# Reading text
On January 9th, at Chicago’s City Hall, 18 aldermanic candidates assembled to pledge to support an elected Civilian Police Accountability Council, where, like in the recent Sheriff’s race in Los Angeles, voters would have a chance to elect and provide real civilian oversight to law enforcement activities. Forty seven of 212 Chicago Aldermanic candidates have pledged to support an elected police council.
Cook County Board President Toni Preckwinkle, a front runner in the Mayor’s race, has come out supporting an elected school board, and staked her reputation in part as a criminal justice reformer. With red lawn signs peppered across the south and west sides reading “We love Laquan” and “Bye Anita,” Preckwinkle’s former Chief of Staff Kim Foxx beat Anita Alvarez in a 2016 States Attorney race that centered on Alvarez’s shielding killer cops from prosecution. From a high of over 13,000 detainees in late 2013, including over 10,000 in Cook County Jail and several thousand others with ankle bracelets in community settings, the Cook County jail population has declined to less than 6,000 today.
Despite a struggle over outsourcing recidivism reduction and community reentry services for detainees discharged from the County jail, Preckwinkle’s budget for correctional health more than doubled from $40 million in 2013, to $87 million in her 2019 budget. Along with Anne Burke—Illinois Supreme Court justice and wife of recently indicted Alderman Ed Burke, Toni Preckwinkle convened a Justice Advisory Council, which has distributed upwards of $18 million in micro-grants to community organizations for recidivism reduction and restorative justice. While this is only a drop in the bucket for a County with a $1.2 billion-dollar budget for public safety, it is still a notable initiative in a region dominated by news of police involvement in drug and gun trafficking, and tens of millions in annual payouts for police shooting victims and their families.

(Records from a collection)
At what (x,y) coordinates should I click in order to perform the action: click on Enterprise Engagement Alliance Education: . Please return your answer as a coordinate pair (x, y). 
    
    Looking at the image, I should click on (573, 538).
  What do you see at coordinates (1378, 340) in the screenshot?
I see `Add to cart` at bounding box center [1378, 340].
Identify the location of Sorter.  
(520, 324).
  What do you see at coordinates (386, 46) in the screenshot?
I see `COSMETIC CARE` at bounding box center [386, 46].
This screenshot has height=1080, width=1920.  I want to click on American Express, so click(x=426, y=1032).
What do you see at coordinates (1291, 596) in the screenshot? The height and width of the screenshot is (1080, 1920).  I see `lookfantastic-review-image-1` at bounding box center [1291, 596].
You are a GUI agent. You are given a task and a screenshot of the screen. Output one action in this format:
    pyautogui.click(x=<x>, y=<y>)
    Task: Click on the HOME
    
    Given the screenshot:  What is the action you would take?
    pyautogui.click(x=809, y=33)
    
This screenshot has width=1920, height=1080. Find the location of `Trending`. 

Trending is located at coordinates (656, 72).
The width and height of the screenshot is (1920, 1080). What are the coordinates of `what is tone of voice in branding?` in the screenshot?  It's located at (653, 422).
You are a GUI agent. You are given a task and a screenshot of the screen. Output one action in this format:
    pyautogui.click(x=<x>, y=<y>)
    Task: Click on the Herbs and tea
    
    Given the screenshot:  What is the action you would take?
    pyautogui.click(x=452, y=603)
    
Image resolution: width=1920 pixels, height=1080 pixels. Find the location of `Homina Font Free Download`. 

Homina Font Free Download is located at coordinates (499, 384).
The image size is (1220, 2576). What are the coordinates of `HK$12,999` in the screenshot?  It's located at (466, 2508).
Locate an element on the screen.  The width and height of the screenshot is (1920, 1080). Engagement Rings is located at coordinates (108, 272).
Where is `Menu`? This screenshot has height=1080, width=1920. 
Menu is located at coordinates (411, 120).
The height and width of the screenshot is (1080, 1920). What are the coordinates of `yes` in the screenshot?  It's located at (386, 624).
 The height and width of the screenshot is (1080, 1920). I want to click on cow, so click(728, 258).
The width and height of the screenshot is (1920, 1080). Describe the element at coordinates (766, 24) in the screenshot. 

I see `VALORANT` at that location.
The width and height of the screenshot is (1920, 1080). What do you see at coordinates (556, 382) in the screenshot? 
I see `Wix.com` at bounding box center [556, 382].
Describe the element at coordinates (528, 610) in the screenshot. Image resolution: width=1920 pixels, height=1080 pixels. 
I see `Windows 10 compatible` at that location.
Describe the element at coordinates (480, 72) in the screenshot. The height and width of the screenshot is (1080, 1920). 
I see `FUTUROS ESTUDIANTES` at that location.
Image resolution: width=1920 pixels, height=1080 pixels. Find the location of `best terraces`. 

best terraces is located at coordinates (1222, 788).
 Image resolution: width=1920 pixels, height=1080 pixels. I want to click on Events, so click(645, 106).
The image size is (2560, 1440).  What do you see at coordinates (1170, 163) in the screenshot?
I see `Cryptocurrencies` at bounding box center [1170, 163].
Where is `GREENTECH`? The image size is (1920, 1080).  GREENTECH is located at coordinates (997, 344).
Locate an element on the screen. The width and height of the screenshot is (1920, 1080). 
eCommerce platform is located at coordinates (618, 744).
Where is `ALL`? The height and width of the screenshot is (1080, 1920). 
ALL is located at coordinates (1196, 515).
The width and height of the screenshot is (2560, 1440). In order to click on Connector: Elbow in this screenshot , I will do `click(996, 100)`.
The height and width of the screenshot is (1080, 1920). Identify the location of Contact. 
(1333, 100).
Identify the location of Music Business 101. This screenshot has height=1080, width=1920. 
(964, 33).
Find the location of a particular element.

# Work instruction A
Translate this sentence from the passage on Chicago criminal justice into Spanish: "Forty seven of 212 Chicago Aldermanic candidates have pledged to support an elected police council."
# Work instruction B
Continue the passage on Chicago criminal justice from the point where it stops.

# Task output A
Cuarenta y siete de los 212 candidatos a concejal de Chicago se han comprometido a apoyar un consejo policial electo.

# Task output B
In Los Angeles, change could not come at a more opportune time. While LA County has created an Office of Diversion and Reentry in the Department of Health Services, it only has a $13 million dollar budget, and has not yet begun to seriously implement policy recommendations. The California Department of Corrections has a $12 billion dollar budget, and the County Sheriff and Probation department spend $4 billion annually. Meanwhile, investment in mental health, transitional housing, and vocational services lag behind. When inmates are released from jail, they are often discharged to homelessness—there are no available beds for transitional shelters or halfway houses. According to a recent UCLA International Law Clinic report, Women Beyond Bars, Southern California is failing incarcerated women, in a cruel system far removed from reformist rhetoric of liberal Los Angeles.
Despite these challenges, the time is ripe for change. Both Cook County and Los Angeles operate two of the nation’s only remaining public healthcare systems; they have the existing infrastructure on which to scale up. With Democratic Party in control of both state and local governments, there are no excuses to not make systemic change; urban communities, especially in regions with large Black, Latino, and Jewish populations, are looking for policies that offer an alternative to racially disparate policing, incarceration, and deportation.
It is time for elected officials to lose the shackles of fear and timidity, and to radically re-imagine public institutions; to redirect investment from militarized policing and incarceration to public education, jobs, housing, healthcare, and a social support system based on good paying union jobs—the foundation of stable communities.